| Short task |
Rewrite the lines of the records that begin at the line containing "Given: Click the gradience" and end after the line containing "pyautogui.click(x=414, y=205)", replacing "Search Options" with "Search Settings" and leaving everything else unchanged.

=== Dataset excerpts ===

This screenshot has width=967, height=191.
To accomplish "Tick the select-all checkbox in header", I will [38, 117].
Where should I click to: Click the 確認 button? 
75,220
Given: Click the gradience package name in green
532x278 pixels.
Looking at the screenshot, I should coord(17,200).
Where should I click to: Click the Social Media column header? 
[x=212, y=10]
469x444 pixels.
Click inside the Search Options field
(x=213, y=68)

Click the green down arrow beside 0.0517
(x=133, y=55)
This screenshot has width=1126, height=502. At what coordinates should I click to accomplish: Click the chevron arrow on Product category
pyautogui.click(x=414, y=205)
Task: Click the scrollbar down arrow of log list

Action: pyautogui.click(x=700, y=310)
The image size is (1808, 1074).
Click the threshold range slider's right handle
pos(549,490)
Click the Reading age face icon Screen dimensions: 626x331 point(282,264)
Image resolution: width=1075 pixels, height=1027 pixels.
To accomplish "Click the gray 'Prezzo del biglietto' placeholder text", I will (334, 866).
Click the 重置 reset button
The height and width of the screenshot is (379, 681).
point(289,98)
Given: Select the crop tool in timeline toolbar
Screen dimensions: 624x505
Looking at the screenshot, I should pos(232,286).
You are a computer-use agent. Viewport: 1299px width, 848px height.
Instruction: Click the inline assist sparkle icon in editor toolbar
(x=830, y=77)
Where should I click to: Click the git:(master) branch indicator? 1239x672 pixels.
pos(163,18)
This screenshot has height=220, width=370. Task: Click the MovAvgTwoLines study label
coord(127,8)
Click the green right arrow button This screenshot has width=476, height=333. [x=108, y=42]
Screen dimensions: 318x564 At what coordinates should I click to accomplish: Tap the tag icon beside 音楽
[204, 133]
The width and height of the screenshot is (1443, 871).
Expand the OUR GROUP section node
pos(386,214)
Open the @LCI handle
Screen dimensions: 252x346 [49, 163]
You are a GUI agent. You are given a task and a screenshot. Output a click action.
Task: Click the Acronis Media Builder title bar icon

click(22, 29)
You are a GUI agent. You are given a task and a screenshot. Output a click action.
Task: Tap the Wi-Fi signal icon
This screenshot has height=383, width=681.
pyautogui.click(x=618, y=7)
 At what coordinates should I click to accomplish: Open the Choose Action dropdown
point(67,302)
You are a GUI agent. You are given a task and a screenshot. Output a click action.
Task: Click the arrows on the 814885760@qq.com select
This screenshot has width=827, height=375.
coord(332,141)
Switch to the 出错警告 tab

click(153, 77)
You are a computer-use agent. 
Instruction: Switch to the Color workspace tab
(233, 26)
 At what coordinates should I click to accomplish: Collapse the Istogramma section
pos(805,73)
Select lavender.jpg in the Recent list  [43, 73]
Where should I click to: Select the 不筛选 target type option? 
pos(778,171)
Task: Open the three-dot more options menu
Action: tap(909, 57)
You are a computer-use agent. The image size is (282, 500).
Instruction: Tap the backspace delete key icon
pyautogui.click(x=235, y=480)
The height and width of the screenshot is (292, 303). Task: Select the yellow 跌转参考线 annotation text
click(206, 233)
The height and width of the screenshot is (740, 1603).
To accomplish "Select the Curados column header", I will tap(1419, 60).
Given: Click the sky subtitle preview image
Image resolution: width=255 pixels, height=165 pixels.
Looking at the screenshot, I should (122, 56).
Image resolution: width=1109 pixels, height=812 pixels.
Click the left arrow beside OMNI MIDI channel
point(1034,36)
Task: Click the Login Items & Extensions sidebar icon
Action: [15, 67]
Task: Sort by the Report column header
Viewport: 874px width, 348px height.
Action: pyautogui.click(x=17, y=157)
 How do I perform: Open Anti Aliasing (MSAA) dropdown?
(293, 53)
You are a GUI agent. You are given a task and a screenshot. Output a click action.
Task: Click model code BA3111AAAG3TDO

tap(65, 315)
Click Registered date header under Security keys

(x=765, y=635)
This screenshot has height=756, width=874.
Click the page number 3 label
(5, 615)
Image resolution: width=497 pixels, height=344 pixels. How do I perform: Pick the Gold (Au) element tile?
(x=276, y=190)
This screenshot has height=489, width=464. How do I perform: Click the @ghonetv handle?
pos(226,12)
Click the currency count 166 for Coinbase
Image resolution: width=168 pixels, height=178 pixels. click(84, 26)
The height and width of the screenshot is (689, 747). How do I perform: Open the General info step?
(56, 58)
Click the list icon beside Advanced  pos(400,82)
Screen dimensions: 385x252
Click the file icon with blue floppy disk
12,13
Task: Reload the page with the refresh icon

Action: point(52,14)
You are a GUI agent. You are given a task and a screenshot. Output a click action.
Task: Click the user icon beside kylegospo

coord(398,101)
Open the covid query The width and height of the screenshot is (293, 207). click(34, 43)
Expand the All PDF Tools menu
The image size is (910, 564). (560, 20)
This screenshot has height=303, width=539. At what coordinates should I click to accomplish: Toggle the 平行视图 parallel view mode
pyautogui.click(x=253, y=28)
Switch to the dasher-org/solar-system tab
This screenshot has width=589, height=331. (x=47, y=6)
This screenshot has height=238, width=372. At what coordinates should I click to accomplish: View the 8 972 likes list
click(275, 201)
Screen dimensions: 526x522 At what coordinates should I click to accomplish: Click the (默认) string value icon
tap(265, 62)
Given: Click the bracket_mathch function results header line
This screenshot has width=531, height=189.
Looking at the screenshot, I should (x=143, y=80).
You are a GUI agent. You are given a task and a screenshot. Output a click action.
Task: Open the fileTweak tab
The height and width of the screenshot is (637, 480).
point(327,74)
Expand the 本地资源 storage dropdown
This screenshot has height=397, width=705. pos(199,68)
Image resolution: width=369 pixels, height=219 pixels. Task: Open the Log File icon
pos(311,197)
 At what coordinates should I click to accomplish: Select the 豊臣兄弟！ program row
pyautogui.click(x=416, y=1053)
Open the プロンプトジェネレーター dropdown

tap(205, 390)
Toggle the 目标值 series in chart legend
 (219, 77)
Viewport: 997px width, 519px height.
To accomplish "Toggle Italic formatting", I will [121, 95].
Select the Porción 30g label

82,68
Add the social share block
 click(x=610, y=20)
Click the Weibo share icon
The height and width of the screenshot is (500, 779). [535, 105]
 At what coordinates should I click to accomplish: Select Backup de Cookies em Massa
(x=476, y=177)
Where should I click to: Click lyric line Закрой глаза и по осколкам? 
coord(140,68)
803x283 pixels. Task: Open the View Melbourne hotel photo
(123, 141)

===

| Completed task |
Given: Click the gradience package name in green
532x278 pixels.
Looking at the screenshot, I should coord(17,200).
Where should I click to: Click the Social Media column header? 
[x=212, y=10]
469x444 pixels.
Click inside the Search Settings field
(x=213, y=68)

Click the green down arrow beside 0.0517
(x=133, y=55)
This screenshot has width=1126, height=502. At what coordinates should I click to accomplish: Click the chevron arrow on Product category
pyautogui.click(x=414, y=205)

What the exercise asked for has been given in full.